Bioremediation & Resource Recovery Specialist

Duyen Pham, D.Eng

Duyen Pham, D.Eng., is an environmental engineer and microbial electrochemical researcher with a decade of experience studying extracellular electron transfer (EET) for bioremediation, wastewater treatment, and resource recovery. His work centers on solid-phase redox mediators that enhance microbial electron flow in anoxic environments. He investigates the chemical structures, electrical properties, and redox-active components of humic substances that enable long-distance electron transfer and drive reductive dehalogenation. He also works across biological wastewater treatment and anaerobic redox bioprocesses involving pollutants, metals, nutrients, and microbe–material electron-transfer reactions.
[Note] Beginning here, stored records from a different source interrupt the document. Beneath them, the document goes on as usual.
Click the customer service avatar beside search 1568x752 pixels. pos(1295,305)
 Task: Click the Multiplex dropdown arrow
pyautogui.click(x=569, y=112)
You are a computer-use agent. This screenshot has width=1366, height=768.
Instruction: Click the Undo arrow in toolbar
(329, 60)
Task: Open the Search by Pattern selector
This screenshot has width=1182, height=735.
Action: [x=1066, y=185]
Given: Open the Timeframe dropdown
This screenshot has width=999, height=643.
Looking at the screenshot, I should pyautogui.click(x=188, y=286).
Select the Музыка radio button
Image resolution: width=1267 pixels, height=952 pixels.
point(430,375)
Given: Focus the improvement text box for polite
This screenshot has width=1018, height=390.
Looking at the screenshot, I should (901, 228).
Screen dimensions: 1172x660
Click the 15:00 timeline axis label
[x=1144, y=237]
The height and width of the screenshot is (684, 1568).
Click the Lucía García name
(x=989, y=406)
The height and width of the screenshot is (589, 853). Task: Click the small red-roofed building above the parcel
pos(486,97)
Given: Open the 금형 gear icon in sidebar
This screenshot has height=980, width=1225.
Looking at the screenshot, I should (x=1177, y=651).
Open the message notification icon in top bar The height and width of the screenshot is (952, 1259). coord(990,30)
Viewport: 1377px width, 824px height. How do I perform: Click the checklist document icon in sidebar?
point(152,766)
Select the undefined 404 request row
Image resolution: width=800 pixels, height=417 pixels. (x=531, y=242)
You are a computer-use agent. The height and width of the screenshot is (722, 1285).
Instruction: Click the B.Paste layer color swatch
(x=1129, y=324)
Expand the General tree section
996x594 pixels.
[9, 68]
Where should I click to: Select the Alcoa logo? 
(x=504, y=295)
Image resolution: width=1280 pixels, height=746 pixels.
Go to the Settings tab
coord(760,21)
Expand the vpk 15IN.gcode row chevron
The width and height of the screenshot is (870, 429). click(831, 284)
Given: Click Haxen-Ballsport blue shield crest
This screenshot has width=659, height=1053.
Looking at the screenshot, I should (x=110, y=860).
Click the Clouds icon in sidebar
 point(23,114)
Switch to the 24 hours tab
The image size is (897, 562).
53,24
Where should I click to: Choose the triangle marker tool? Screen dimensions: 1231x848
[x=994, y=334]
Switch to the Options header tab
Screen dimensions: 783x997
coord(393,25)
Duyen developed patented protein-based redox mediators, including those derived from Bombyx mori silk, that strengthen microbial energy networks and stimulate CO₂-to-acetate conversion and N₂ fixation. At the National Institute for Materials Science (Japan), he engineered microbe–mineral interfaces for circular resource recovery, co-developed patented electro-bio hybrid systems for lithium extraction from seawater and brine, and contributed to phosphorus recovery technologies. He also advanced understanding of microbially influenced corrosion using sulfate-reducing bacteria as a model system.

Across his career, Duyen integrates microbial electrochemistry, environmental biotechnology, and advanced materials characterization to design scalable, low-waste, nature-aligned technologies for soil and water remediation. His work bridges fundamental redox science with applied ecological engineering, supported by multiple patented technologies and additional filings that reflect his commitment to intellectual innovation at the interface of microbes, materials, and ecological restoration.

Ecological Remediation Research Fellow

Francis Sullivan

Francis Sullivan is a PhD student in Ecology and Evolutionary Biology at the University of California, Irvine. He is a soil scientist and microbial ecologist interested in how plants and microbes interact and influence nutrient cycling, soil ecosystem function, and ecological remediation. Using a combination of field-based experiments and laboratory approaches, he studies how plants and soil microbial communities can work together to support resilience and recovery in degraded ecosystems under changing climatic conditions. Beyond his research, Francis is a farmer and educator in Los Angeles, where his work connects soil science with food systems and hands-on learning.

His work is rooted as much in community as it is in science. He teaches gardening classes, sewing through the Los Angeles Public Library, and ceramics across Los Angeles, creating spaces for people to engage with land, craft, and ecology. Francis is also a writer for The Loh Down on Science, airing on NPR, where he shares scientific stories with broad public audiences.

Laboratory Technician

Sam K Shoemaker

Sam Shoemaker is a Los Angeles based interdisciplinary artist whose work is a collaboration between himself and living fungi. Shoemaker’s work has been shown at Craft Contemporary, Fulcrum Arts, Armory Center for the Arts, Vielmetter, Make Room, and OCHI, among others. He was also included in World Without End: The George Washington Carver Project at the California African American Museum, an official exhibition of PST ART: Art & Science Collide presented by Getty. Shoemaker has been featured in many publications and news outlets, including the Guardian, Los Angeles Times, Galerie Magazine, W Magazine, Contemporary Art Review Los Angeles, and Graphite. Shoemaker has led numerous mushroom cultivation workshops across Southern California, at venues including Art Center College of Art and Design, Yucca Valley Material Lab, Otis College, College of the Redwoods, Vielmetter, Claremont Botanical Garden, Pitzer College, South Coast Botanic Garden, and Hahamongna Native Plant Nursery.